3. O Pe. Portocarrero afirmou que o Papa ter-se-á referido a “exceções” de “bons ateus e maus católicos”. Também é uma interpretação sua. Além disso, o Pe. do Opus Dei, com quem, aliás, já me confessei e sou fã das suas crónicas semanais, referiu que “A regra é que os católicos sejam bons”. Não consigo acreditar nisto. A Reforma protestante aconteceu precisamente porque o clero católico, em grande parte, estava corrupto, isto não isenta obviamente Lutero de ter saído da comunhão católica, mas é um bom exemplo de que, infelizmente, a Igreja já andou em épocas menos boas em termos de fervor. Podemos lembrar outros, esses, sim, grandes reformadores como São Bento, São Francisco de Assis, Santa Teresa de Ávila, Santo Inácio ou São Josemaría, muitos deles com grandes resistências por parte da Igreja institucional!

4. A própria Igreja afirma que uma pessoa não católica mas que siga os ditames da sua consciência com uma procura sincera pela verdade, está também entre os escolhidos: “O não-cristão não pode ser responsabilizado por sua ignorância de Cristo e de sua Igreja, a salvação é aberta também a ele, se ele procura sinceramente a Deus e se segue os comandos da sua consciência, pois através deste meio o Espírito Santo atua sobre todos os homens, a ação divina não está confinada dentro das fronteiras limitadas da Igreja visível” (Lumen Gentium, cap. 1, Secção 14-16). É como dizia o teólogo Thomas Halik, não se pode medir o número de católicos pelas estatísticas, mas há os que “habitam e os que procuram”. Por isso, há os que são católicos “nominais” e aqueles que procuram o bem e a verdade de coração puro. São estes últimos os escolhidos e não apenas os que têm algo na cédula de batismo. Há de concordar que muitos ateus e pessoas fora da Igreja assim o são por variadíssimas razões não voluntárias, tais como maus exemplos da Igreja, não tiveram educação cristã ou não receberam o dom da fé por motivos que nos escapam.

5. Em suma, o que o Papa pretendia dizer é, a meu ver, o mesmo que afirmou Bento XVI, quando veio a Portugal em 2010 e mantém-se atual, “os sofrimentos da Igreja vêm justamente do interior da Igreja, do pecado que existe na Igreja”. Se a corrupção vem da Cúria, como já afirmou o Papa Francisco, sem medo!
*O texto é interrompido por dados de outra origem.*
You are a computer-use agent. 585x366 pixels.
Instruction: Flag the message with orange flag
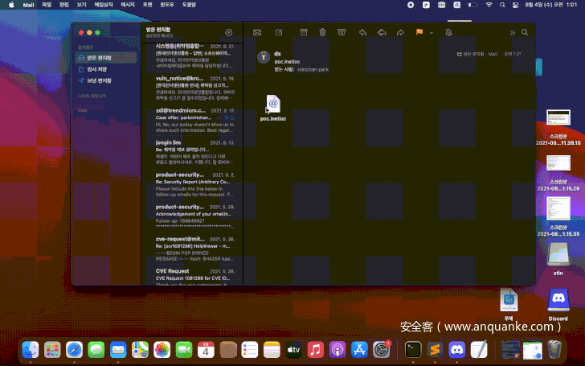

A Igreja só conseguirá crescer e ser exemplo para todos se ela própria se converter e deixar converter. Como dizia Chesterton, “Qual o mal do mundo? Eu!”. Só com este “locus de controle interno”, como dizem os psicólogos, esta responsabilização, podemos arrogar-nos líderes de muitos. Lembra-me, para acabar, o filme de Spike Lee, “25a hora”, um filme muito Dostoievskiano. Um dos protagonistas fez algo de que não se orgulha e até se arrepende, mas considera que, sem pagar por isso, a falta não fica reparada, para ele e para os outros, por isso decide entregar-se. Não existe redenção sem expiação.